Crystal structure of the TM1442 protein from Thermotoga maritima, a homolog of the Bacillus subtilis general stress response anti-anti-sigma factor RsbV
Introduction.
In Bacillus subtilis, the activities of several sigma (σ) factors and their cognate anti-σ factors regulate important cellular processes such as sporulation and stress response.1, 2 Sporulation in B. subtilis requires four σ factors: σE, σF, σG, and σK. The activities of σF and σG are controlled by the regulatory proteins SpoIIAB (anti-σ factor and serine kinase), SpoIIAA (anti-anti-σ factor), and SpoIIE (phosphatase).
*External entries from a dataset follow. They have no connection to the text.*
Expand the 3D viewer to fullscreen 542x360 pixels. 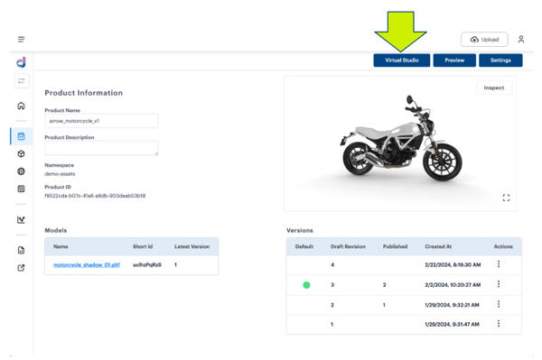point(506,198)
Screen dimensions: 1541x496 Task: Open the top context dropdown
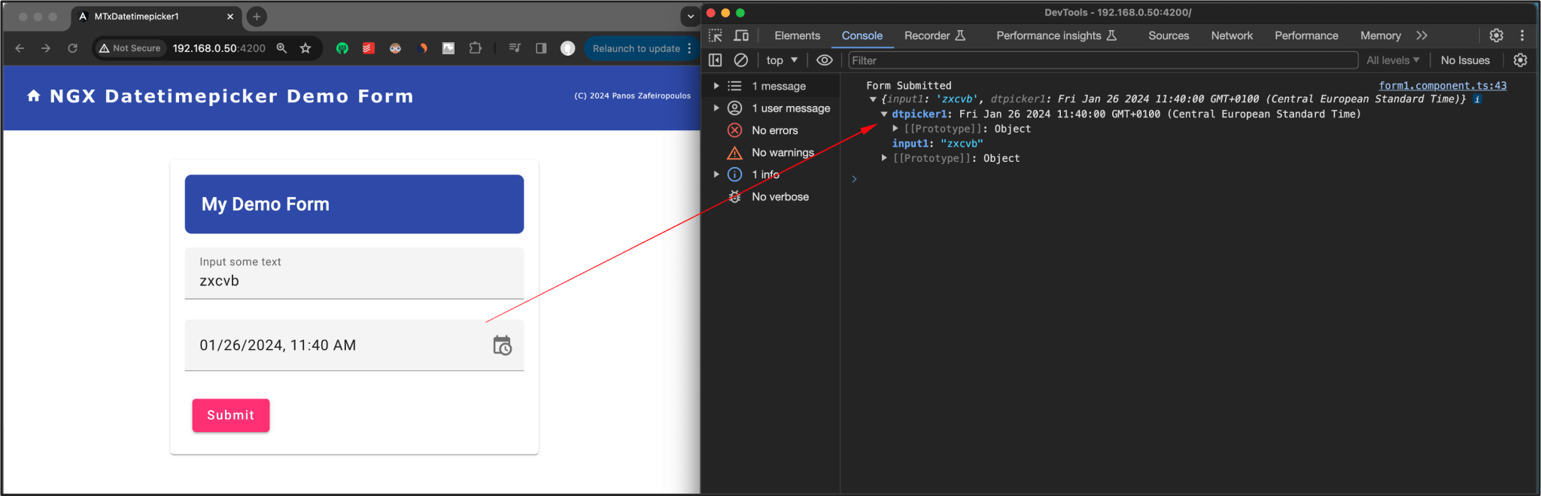[x=782, y=60]
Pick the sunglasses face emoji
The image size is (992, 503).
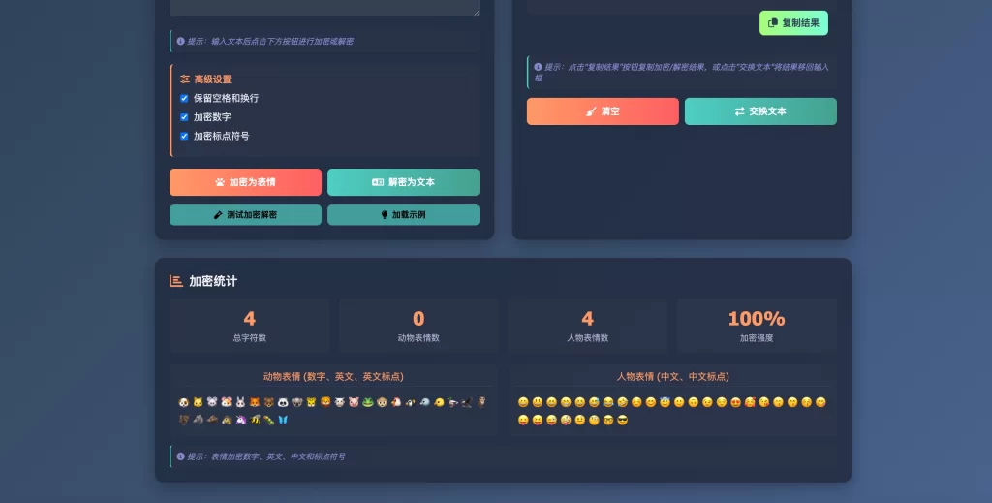click(623, 420)

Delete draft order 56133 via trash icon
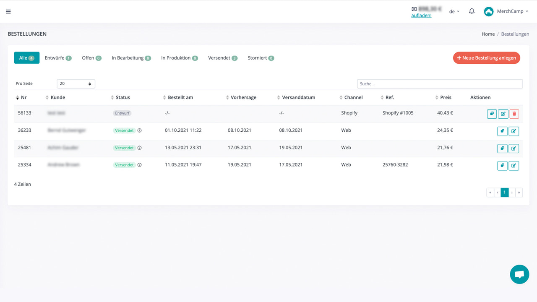(x=514, y=113)

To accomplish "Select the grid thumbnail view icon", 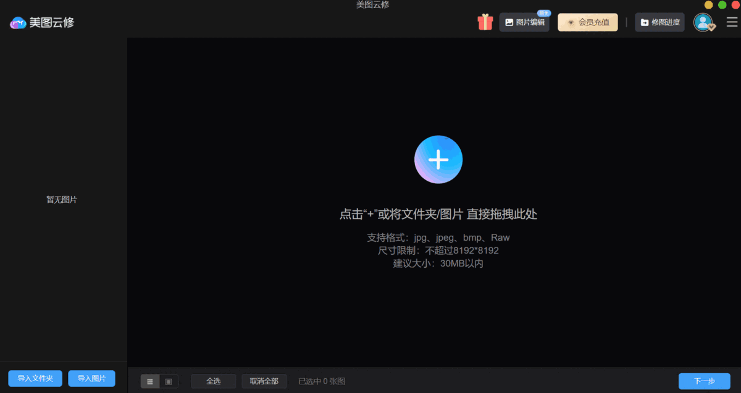I will tap(149, 381).
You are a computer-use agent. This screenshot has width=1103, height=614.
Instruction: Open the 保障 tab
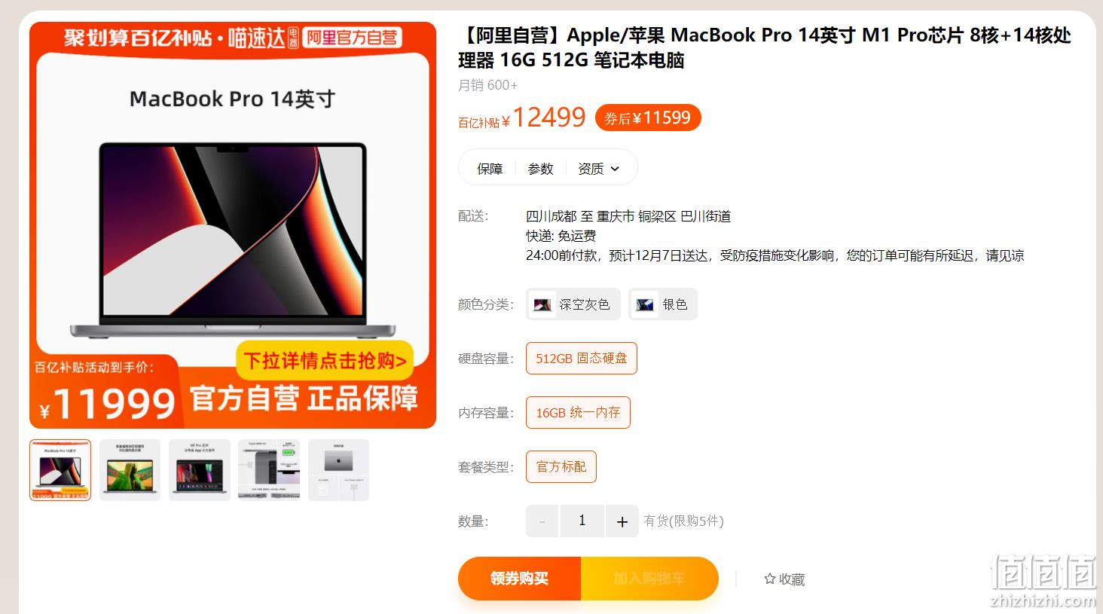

The anti-σ factor SpoIIAB inhibits σF and σG by direct interaction. It has also kinase activity that inactivates the anti-anti-σ factor SpoIIAA by phosphorylation at Ser58. SpoIIAB is regulated in turn by unphosphorylated SpoIIAA, which releases σF and σG from the SpoIIAB-σF and SpoIIAB-σG complexes. The solution structure of B. subtilis SpoIIAA revealed that it is a monomeric protein with a novel fold consisting of a four-stranded β-sheet and four α-helices.3, 4 Subsequently, the crystal structures of SpoIIAA from B. sphaericus in both phosphorylated and unphosphorylated forms were determined.5 A comparison of these structures shows that phosphorylation has no significant effect on the global structure of the protein.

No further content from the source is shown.